Problem to work on:
State, as a single number, how many lines in the data below contain "click".

The data:
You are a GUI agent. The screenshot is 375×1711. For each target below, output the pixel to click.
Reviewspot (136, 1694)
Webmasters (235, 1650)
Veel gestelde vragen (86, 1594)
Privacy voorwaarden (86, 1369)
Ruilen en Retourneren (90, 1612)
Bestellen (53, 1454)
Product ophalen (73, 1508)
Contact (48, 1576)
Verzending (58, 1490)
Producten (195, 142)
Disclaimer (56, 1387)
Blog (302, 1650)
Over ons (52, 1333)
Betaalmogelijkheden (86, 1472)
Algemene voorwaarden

--

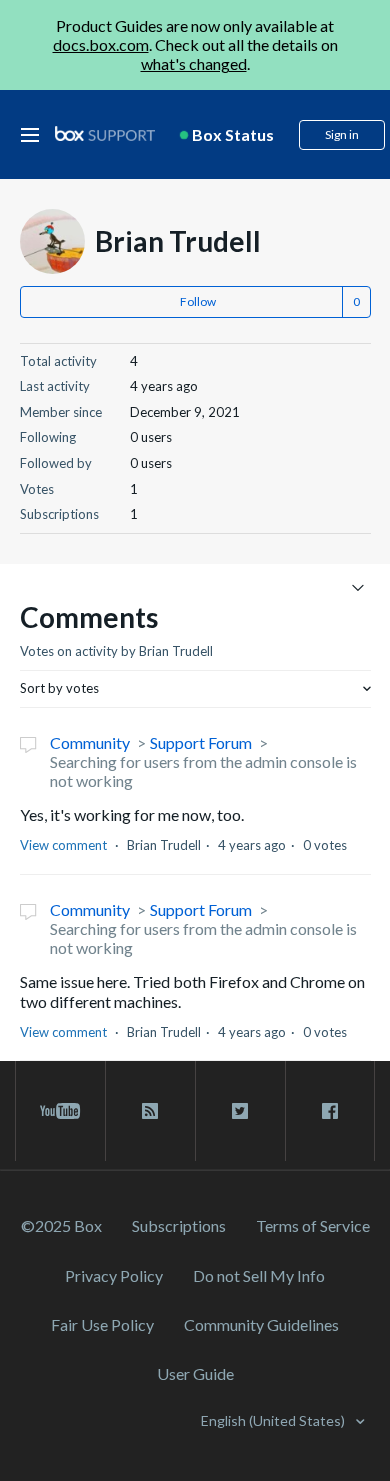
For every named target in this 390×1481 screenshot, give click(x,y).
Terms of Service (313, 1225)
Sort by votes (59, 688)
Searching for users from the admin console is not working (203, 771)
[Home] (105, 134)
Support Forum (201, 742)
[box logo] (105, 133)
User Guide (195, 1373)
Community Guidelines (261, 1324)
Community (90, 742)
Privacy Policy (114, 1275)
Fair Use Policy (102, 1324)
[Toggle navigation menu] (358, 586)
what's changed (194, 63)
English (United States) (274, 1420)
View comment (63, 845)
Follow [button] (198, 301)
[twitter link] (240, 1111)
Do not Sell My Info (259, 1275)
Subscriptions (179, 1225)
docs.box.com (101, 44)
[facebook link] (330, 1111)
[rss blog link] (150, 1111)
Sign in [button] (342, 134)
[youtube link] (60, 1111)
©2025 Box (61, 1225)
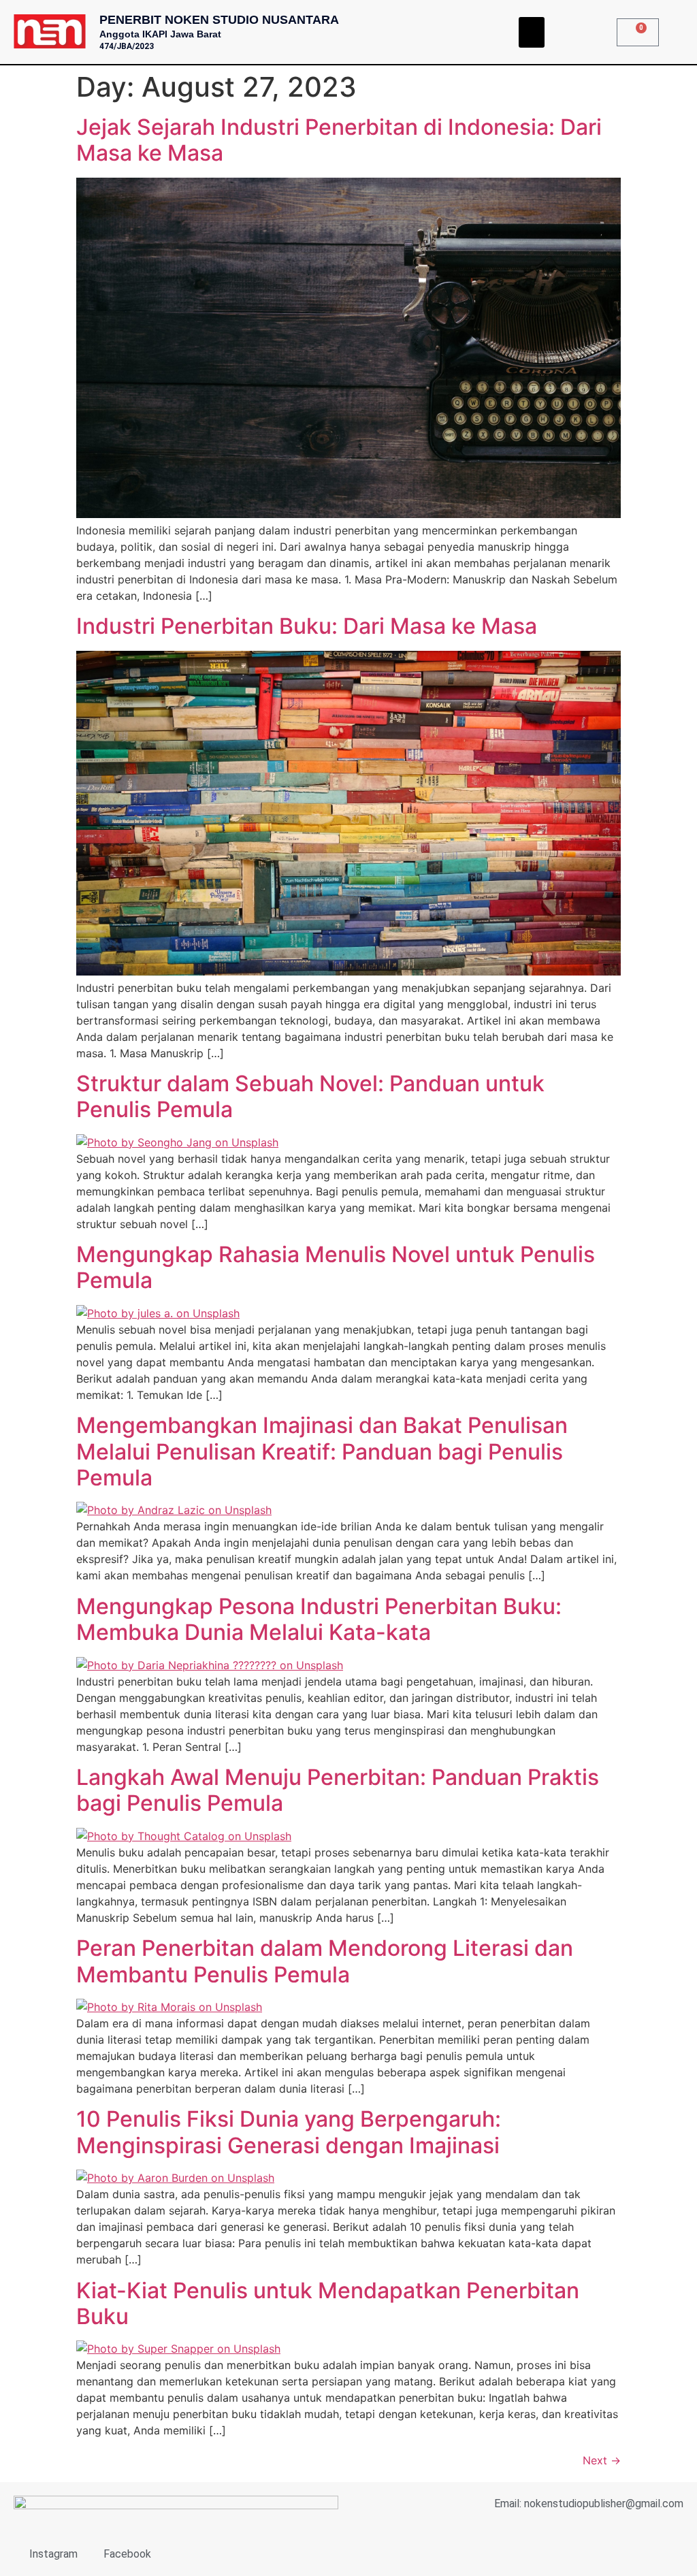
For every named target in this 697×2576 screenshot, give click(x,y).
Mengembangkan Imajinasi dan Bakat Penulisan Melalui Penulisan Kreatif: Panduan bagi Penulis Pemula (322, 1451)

Answer for the task:
3